Govardhan Puja festival is celebrated on the Pratipada of the Shukla Paksha of the Kartik month. Govardhan is also called “Anandoot Puja”. In the general language, if the Govardhan worship is done the next day of Diwali.
On this day, Lord Krishna started worshipping Govardhan instead of worshipping Indra. On this day, in the courtyard of the cow dung house, a picture of Govardhan is considered in the period of Pradosha. Here are the details of Importance of Diwali Govardhan Puja Date, Time and Significance.
Importance of Diwali Govardhan Puja Date, Time and Significance
Govardhan is celebrated on the second day of Diwali. The auspicious Puja is on 20th October, Friday. On the day of Govardhan Puja, cereals prepared like wheat, rice, curry made from gram flour and leafy vegetables are prepared. Those who are offered to Lord Krishna.
Morning- from 06:28 to 08:43 in the morning
Muhurat of the evening – 03:27 pm to 05:42 pm
Pratipada – Starting from 00:41 pm (20th of October 2017)
Perception date expires – up to 1:37 pm (21st of October 2017)
According to Hindu scriptures, people in the forest of Vrindavan followed a practice of offering lavish means to Lord Indra- The God of rain and storm to make sure he is pleased enough to bless them with timely rainfall and good harvest. The age-old custom was questioned by little Krishna who found the practice to be a little harsh for the poor farmers who found it very hard to arrange food for the lavish bhog. He slowly convinced the entire village to stop making these offerings to Lord Indra and look after themselves and the village instead.
Angered by the lack of food offered, Indra sent down torrential rain and thunderstorm out of anger to the region of Vrindavan. The storm continued for days, and the houses begin to drown.
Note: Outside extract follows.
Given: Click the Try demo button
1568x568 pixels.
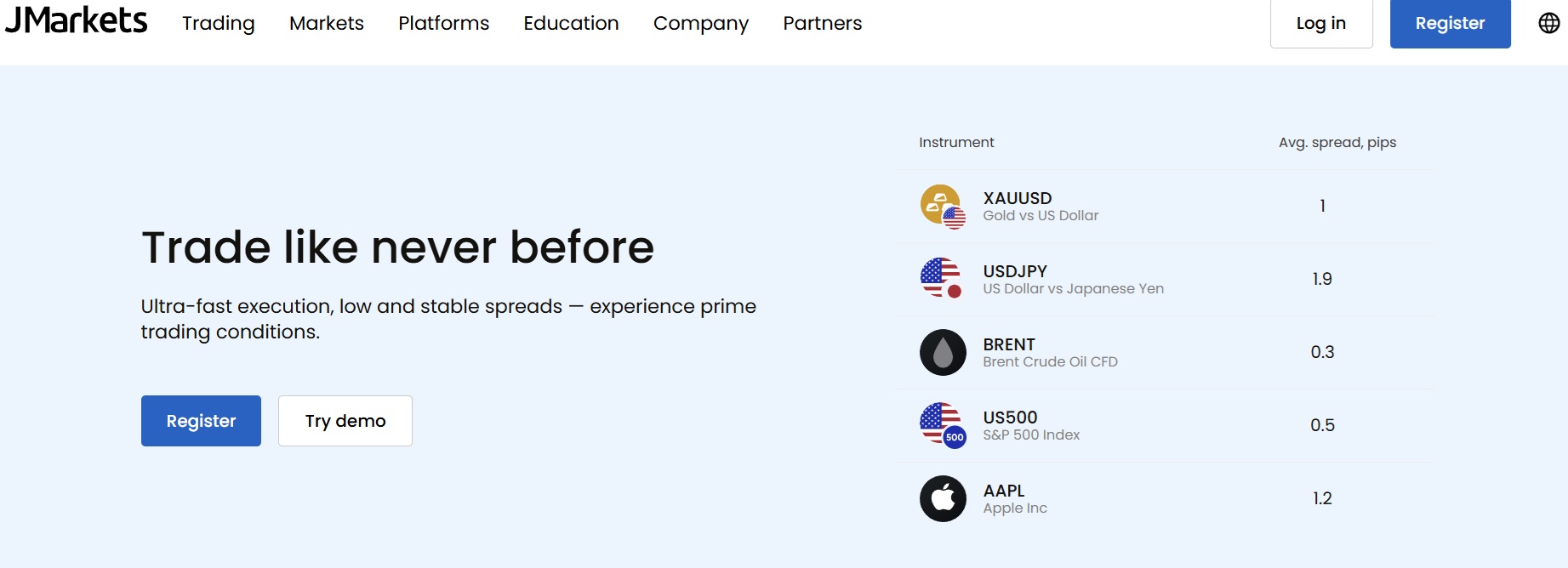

Fearing for their lives, the villagers approached Krishna for help who then asked everyone to proceed to the Govardhan hill. Once there, he lifted the whole hill with his little finger, urging everyone to come under the hill to take shelter from the storm, and thus saving them from the wrath of Indra.
The torrential rain continues to 7 days continuously, and Krishna kept holding the mountain on his little finger all through these days without moving. Ultimately Indra bowed to the might of Krishna and stopped the rains in Vrindavan. Since then, Govardhan Puja has been celebrated by people. Mainly in the northern states such as Punjab, Uttar Pradesh, Haryana, and Bihar.
On this auspicious day, several pilgrims to the Govardhan hill and offer food and delicacies to thank Krishna for his blessings and protection.
By offering the Annakoota people show their gratitude towards the lord. This meal is also known as the Chappan bhog. The puja is also significant as it spreads the message of conserving the natural resources. Worshipping the mother nature has always been an integral practice in Hinduism. The main purpose behind the mountain worship has always been conservation and protection of the vulnerable and precious natural resources.
On this day, after making a picture of Govardhan with cow dung in the courtyard of the house, worship is performed after burning the lamp from roti, rice, kheer, teller, water, milk, paan, saffron, flower etc. Bathing cows and decorating them, worship them.